— start Text provided —
In the 1970s, DiCicco’s dream of becoming a professional athlete, nurtured on the Little League baseball fields and, later, the soccer fields of his Connecticut hometown, was receding in favor of a different vision: coaching.

“There’s something about ‘team,’ everybody working toward a common goal, that draws me in,” he said. “It’s almost been like a narcotic for me.”

A quarter-century later, the 50-year-old DiCicco still is hooked. Why shouldn’t he be? He is one of the most successful women’s coaches ever. And he rose to prominence at a fortuitous time, working with players who are skilled and sophisticated but still remember leaner times well enough to be grateful for their circumstances.

“I’ve always been a teacher, drawn to athletes who make a commitment and want to get better,” DiCicco said. “This team kind of epitomizes that. Even the biggest stars on the team are very open to coaching.

“This team is so neat in a lot of ways because they share my emotions, my degree of commitment to it. A lot of teams don’t.”

DiCicco grew up in a blue-collar family in the Hartford suburbs. His father owned an auto repair business and his mother, who worked for a tool manufacturer, gave him an early lesson in women’s athletic ability, schooling him in basketball in their driveway.
— end Text provided —
Set tasks |
a - Please rewrite the stretch of the DiCicco profile from "A quarter-century later, the" through "open to coaching.", changing "fortuitous" to "lucky".
b - Translate this sentence from the DiCicco profile into Spanish: "DiCicco grew up in a blue-collar family in the Hartford suburbs."
— start Entries —
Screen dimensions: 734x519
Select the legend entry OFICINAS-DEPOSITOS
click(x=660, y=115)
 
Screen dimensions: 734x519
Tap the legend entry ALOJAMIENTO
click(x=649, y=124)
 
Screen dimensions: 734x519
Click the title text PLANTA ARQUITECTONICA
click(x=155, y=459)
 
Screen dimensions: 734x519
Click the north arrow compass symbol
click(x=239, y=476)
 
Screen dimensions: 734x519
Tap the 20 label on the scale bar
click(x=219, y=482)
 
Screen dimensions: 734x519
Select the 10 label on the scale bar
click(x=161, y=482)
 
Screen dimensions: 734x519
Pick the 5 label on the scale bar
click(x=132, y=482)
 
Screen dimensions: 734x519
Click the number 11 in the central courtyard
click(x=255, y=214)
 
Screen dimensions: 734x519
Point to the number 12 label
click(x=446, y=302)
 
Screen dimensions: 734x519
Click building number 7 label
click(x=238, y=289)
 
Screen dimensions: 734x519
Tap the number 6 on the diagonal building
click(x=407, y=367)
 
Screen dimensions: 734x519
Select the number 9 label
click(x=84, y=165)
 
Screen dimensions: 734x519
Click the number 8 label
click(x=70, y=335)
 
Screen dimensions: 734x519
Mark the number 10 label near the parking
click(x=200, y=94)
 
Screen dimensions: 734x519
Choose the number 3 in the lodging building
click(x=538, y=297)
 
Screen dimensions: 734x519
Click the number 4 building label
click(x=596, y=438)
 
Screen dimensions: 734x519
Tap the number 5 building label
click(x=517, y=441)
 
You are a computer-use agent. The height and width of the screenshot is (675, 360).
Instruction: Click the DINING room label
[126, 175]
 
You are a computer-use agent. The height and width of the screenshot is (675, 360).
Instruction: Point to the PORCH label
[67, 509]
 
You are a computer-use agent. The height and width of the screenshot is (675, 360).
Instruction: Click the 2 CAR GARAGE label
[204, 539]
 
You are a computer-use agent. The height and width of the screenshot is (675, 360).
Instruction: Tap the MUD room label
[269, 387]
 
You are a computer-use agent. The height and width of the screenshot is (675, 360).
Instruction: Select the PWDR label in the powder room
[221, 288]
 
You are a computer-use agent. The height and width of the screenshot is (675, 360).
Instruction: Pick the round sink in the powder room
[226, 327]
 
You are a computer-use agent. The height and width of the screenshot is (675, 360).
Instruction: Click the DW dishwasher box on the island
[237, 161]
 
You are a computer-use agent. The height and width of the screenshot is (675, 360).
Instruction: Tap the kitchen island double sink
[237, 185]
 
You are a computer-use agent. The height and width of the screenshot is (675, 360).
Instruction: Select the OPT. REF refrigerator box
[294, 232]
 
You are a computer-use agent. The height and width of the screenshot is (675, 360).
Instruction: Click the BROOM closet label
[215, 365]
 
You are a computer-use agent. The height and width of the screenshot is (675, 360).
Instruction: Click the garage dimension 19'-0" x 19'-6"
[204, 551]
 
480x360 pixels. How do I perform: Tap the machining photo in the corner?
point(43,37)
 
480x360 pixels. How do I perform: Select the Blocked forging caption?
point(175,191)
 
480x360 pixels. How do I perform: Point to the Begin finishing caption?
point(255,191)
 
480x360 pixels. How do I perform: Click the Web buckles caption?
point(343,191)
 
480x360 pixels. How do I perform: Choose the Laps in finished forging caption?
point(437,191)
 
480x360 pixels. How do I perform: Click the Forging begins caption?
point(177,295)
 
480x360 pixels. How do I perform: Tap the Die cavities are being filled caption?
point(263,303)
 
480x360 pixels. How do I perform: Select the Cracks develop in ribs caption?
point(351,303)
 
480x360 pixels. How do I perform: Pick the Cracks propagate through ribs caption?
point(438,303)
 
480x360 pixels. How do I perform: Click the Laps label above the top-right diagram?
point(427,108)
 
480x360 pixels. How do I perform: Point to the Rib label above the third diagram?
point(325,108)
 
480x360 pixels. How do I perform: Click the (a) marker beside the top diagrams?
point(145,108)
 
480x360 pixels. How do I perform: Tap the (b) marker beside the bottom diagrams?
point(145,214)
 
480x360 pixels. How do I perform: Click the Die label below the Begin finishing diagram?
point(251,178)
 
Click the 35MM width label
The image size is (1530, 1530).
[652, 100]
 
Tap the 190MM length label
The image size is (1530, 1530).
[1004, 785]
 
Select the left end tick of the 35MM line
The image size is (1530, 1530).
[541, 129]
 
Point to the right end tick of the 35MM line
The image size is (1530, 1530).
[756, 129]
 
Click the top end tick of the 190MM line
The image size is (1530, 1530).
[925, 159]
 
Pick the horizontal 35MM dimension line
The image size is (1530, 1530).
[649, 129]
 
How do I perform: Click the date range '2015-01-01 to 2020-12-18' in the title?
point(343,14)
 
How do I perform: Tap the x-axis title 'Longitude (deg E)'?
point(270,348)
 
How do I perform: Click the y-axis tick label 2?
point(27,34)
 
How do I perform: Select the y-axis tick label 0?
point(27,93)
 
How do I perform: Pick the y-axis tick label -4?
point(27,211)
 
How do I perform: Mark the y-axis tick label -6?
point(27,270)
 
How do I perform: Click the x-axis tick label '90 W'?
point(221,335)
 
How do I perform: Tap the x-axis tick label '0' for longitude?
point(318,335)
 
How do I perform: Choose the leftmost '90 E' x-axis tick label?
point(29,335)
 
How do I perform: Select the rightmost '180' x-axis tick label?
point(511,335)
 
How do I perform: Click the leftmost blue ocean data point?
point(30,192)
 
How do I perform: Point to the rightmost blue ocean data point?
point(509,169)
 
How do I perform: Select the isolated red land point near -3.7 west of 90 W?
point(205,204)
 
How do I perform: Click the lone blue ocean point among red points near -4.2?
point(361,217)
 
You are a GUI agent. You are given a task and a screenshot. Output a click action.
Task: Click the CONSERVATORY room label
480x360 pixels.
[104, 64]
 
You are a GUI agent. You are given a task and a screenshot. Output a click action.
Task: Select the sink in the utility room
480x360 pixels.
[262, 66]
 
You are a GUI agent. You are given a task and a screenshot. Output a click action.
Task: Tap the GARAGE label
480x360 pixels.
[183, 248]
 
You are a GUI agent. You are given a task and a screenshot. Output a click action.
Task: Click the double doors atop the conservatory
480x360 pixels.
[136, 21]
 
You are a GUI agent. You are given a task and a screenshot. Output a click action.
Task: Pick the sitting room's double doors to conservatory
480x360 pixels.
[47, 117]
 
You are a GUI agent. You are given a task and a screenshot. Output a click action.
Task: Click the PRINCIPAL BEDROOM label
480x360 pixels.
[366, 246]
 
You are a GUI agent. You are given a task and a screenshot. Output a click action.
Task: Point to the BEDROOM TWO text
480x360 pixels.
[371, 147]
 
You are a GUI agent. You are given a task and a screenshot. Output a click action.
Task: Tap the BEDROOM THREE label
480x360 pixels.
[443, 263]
— end Entries —
Written responses |
a -
A quarter-century later, the 50-year-old DiCicco still is hooked. Why shouldn’t he be? He is one of the most successful women’s coaches ever. And he rose to prominence at a lucky time, working with players who are skilled and sophisticated but still remember leaner times well enough to be grateful for their circumstances.

“I’ve always been a teacher, drawn to athletes who make a commitment and want to get better,” DiCicco said. “This team kind of epitomizes that. Even the biggest stars on the team are very open to coaching.

b - DiCicco creció en una familia de clase obrera en los suburbios de Hartford.